* **What is expected**
Return nothing but the lines from the line with "Click the 800mm belt width cell" through the last line of the entries that follow, copied exactly and free of pictures.

Dataset items
····················

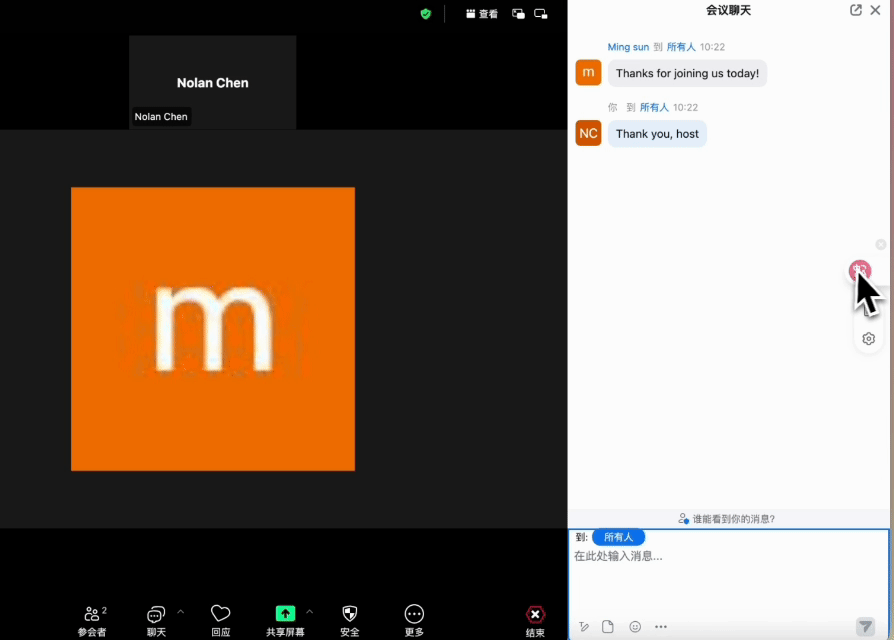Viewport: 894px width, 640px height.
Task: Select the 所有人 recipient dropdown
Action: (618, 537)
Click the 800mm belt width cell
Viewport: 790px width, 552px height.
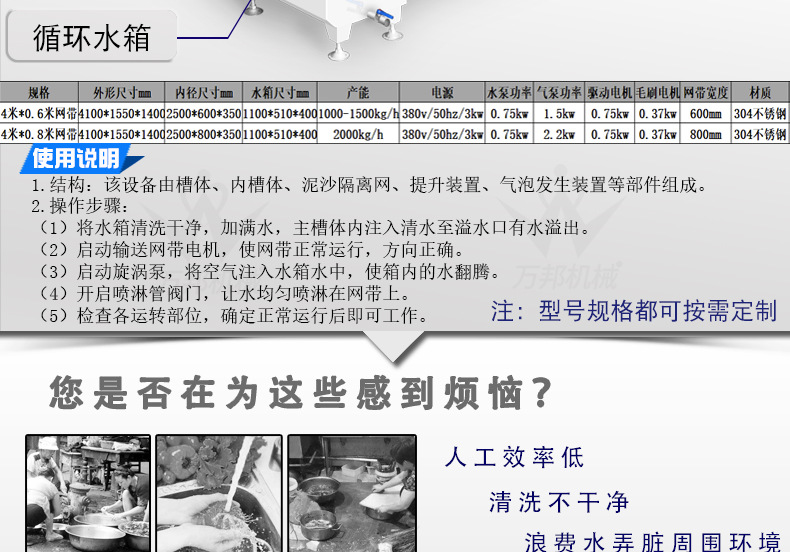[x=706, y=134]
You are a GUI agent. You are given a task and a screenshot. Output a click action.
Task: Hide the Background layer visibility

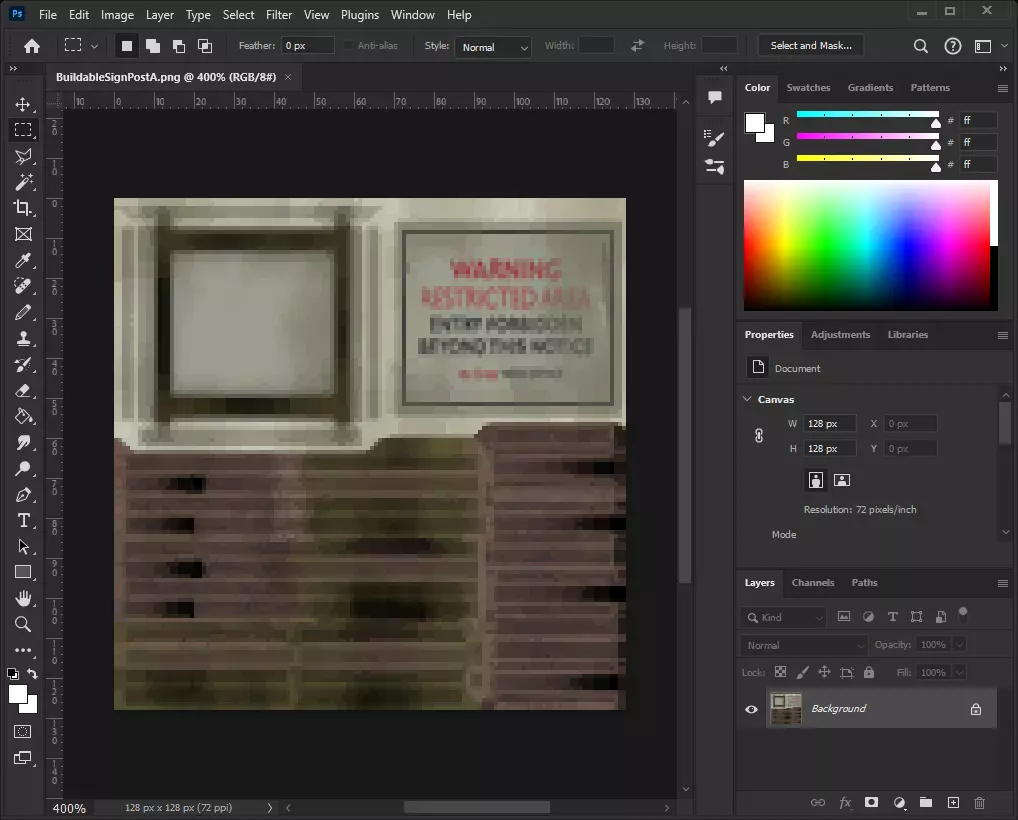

····················

* **Task output**
Click the 800mm belt width cell
Viewport: 790px width, 552px height.
[x=706, y=134]
You are a GUI agent. You are given a task and a screenshot. Output a click action.
Task: Hide the Background layer visibility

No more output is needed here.